Friday 30 June 2017

June Precipitation

What a month!

Rain every other day!

2017 – 88.6 mm
2016 – 51.8 mm
2015 – 156 mm
2014 – 156 mm
2013 – 200 mm

June 29th  – here it comes

early morning, it rolled in

June 28, Manotick: hail, yes!


June 26th – Thunder and lightning, just as I went out to check the blue jays & owl!

June 25 – big thunder storms!

June 23 – Hurricane Cindy is now a tropical storm

Lots of clouds across the continent, some rain.

June 21

What storms! Tornadoes in Red Deer, Alberta, and in Quebec. Hurricane Cindy revs up in the Texas.

June 19

June 17/18 – storms rolled on by, power was out in many places. We were on the edge of glory.

June 16th – 6.9mm

June 15th – a short downpour, didn't phase Junior Bear!

June 14th - just a trace, on the trailcam!

June 7th 0.5 mm

June 6th – more rain...

June 4th – in the rain rolls

Rideau Canal, Big Rideau, Rideau Ferry

We went down to watch the voyageur canoes come in to Rideau Ferry. I was early, just in case. Surprisingly, there were many folks traveling along the waterway, the Rideau Canal, from Kingston to Ottawa. (Four Winds Sesquicentennial Ottawa Brigades PART 1)
The first was this man in a row boat.

The town finished this public access area at Rideau Ferry in 2014. I took photos at the location to record the work that was done. It's a busy, busy spot! They just finished redoing the parking lot in early June this year. Many more, clearly ID'd parking spots. We still get little kids running across the lot rather than on the sidewalk, but so far, so good.

These folks in the red vehicle were supporting a group of retired teachers! Those folks happen to live near to us. We met, talked, and they told us about the group. All retired!
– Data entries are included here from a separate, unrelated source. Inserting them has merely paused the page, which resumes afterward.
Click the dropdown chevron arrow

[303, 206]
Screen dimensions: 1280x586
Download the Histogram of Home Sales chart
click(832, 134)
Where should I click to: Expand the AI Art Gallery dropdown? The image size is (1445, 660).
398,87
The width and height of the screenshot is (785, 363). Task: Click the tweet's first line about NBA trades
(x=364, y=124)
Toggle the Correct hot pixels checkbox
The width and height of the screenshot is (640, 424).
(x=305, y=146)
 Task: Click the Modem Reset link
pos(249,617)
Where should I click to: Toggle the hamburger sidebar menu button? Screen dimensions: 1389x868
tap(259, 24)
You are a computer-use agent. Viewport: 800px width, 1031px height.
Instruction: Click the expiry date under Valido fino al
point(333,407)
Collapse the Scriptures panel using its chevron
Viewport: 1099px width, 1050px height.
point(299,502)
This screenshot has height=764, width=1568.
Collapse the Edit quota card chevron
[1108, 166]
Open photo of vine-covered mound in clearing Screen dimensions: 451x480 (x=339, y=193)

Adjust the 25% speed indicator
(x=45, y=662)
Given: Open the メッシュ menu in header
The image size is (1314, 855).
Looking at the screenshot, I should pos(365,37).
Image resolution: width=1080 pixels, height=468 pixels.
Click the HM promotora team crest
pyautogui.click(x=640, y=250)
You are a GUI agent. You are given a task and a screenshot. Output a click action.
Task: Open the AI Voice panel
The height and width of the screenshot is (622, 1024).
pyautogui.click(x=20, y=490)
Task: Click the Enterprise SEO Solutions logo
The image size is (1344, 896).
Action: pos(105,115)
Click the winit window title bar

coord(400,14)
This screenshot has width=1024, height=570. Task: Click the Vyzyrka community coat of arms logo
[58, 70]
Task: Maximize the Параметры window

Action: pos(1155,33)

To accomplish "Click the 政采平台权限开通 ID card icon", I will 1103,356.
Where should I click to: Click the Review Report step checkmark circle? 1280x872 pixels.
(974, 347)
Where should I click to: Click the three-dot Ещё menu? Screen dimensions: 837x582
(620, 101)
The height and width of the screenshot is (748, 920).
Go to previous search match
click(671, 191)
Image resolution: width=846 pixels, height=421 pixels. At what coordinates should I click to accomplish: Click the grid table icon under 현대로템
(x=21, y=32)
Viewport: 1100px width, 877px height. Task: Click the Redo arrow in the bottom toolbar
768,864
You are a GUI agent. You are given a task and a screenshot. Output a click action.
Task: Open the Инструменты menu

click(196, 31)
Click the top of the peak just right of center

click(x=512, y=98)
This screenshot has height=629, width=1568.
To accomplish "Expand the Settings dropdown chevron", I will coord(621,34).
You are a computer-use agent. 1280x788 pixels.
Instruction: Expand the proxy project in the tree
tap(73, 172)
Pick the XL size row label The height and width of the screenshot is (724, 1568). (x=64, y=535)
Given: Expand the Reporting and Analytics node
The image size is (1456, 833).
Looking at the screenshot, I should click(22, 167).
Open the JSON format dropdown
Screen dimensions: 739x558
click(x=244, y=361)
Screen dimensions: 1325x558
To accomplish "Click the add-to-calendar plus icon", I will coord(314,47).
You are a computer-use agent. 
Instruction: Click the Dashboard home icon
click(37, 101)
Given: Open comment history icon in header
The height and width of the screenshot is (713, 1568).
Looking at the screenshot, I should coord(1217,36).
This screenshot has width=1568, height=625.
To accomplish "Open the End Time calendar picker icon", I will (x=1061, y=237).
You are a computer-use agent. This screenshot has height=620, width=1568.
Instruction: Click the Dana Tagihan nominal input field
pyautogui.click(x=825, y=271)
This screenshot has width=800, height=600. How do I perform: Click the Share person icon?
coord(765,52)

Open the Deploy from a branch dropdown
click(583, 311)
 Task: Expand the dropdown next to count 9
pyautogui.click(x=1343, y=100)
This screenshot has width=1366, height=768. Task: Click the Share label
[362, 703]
The couple had prepared lunch, and the paddling crew arrived at 11:30, or so.
They made the Kingston news:

 "Retired Educators Paddling for Kids"

As well as supporting the REP fundraiser and commemorating Canada's 150th birthday, the group also longed to pay homage to the original paddlers of the canal.  Travelling on the traditional territory of the Mohawks of the Bay of Quinte, the Algonquins of the Ottawa Valley and the First Nations families that were there before them, the group of canoers expressed their gratitude.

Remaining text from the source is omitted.